Middle States asks for report on integrity
Published: Wednesday, March 28, 2012
Updated: Wednesday, March 28, 2012 13:03
The Middle States Commission on Higher Education filed a new request against Kean University on March 1 for a possible violation of Standard 6 which includes the assessment of integrity within the institution.
Middle States requested that the monitoring report be turned in by Sept. 1, 2012 and show evidence of three different criteria.
The first requirement for Standard 6, as listed on the Middle States website requires the university to show the unbiased and consistent treatment of all parties within the university and to assure that all parties are treated fairly.
The second part of the monitoring report must address the existence of an atmosphere within the university that fosters respect among students, faculty, staff and administration.
The final piece asks for proof of “the periodic assessment of integrity evidenced in institutional policies, processes, practices and the manner in which these are implemented (Standard 6).”

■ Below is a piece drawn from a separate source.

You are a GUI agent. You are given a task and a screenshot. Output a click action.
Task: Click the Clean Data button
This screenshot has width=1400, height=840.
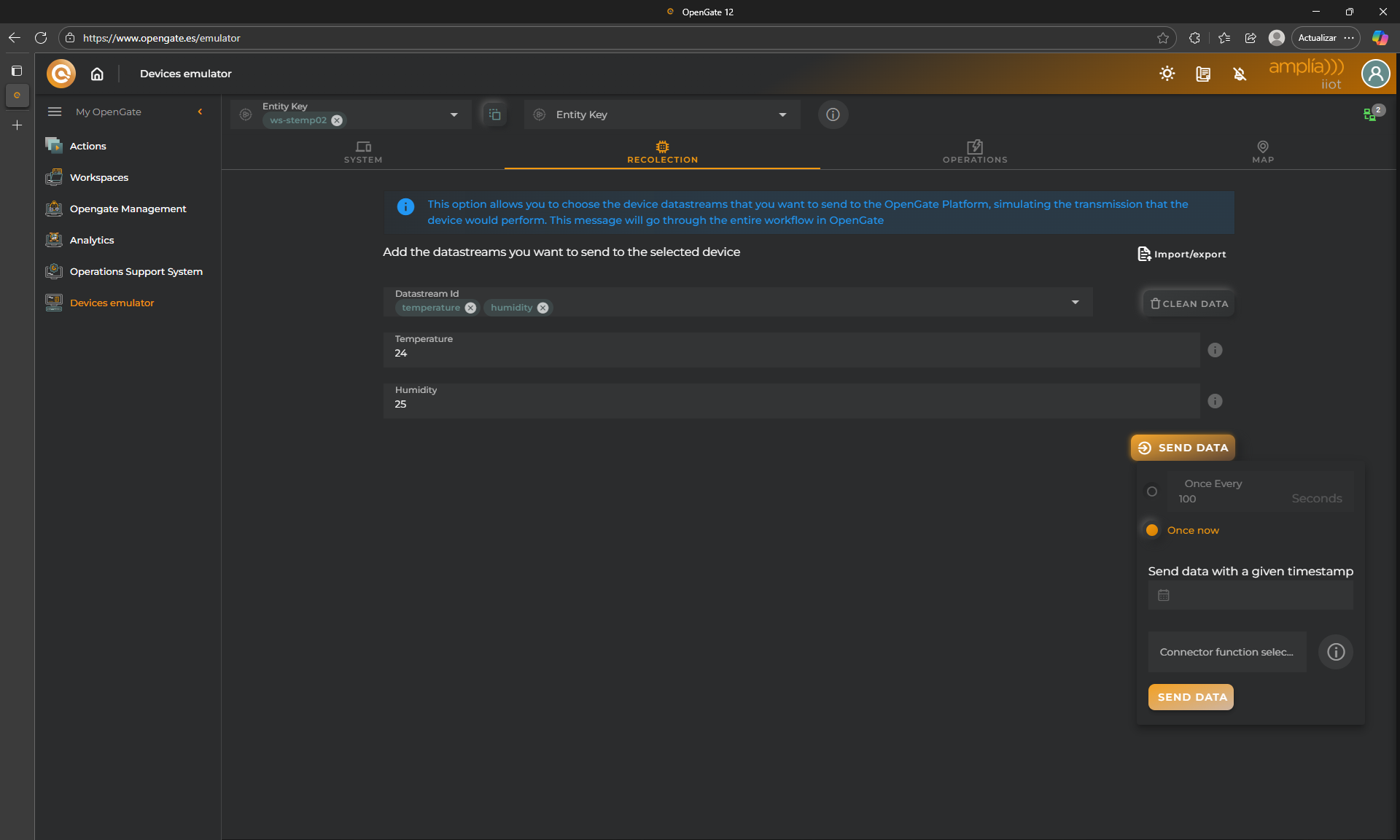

This new action against the university comes after an independent law firm found that there were some inaccuracies on various resumes from President Dawood Farahi.
The Board of Trustees announced on Feb. 15, in a seven to four vote that they expressed full confidence in Farahi’s leadership at Kean. There was one abstention.
In an informative email sent out to faculty and staff, Vice President of Academic Affairs Jeff Toney shed light on to how this new warning came about.
“More recently, we [Kean] have been discussing with Middle States the media coverage of accusations leveled by the Kean Federation of Teachers against President Farahi,” said Toney in the email dated March 5. “The commission closely follows the media and also receives third-party comments. In these discussions, our Middle States representatives made it clear that the commission wants to reaffirm its visiting team’s finding of last year related to Standard 6, Integrity.”
This report comes on the heels of another monitoring report that Kean submitted to assure compliance with both Standard 7 (Institutional Assessment) and 14 (Assessment of Student Learning). If Middle States finds that Kean has not taken the necessary steps to fix the lack of sufficient evidence for fulfillment of these standards, the commission warns that the institution’s accreditation may be in jeopardy.
Accreditation is needed to transfer credits, go to graduate school and receive federal aid.
Last year, the commission found that Kean operates with “a high level of integrity,” and Toney is sure this will be the case once more.
“Once again, it is important to emphasize that the university remains a strong, vibrant and accredited institution. Working together, we will emerge as an even stronger university dedicated to further improving student learning.”
Both the University and Middle States did not return emails sent for a request for comment.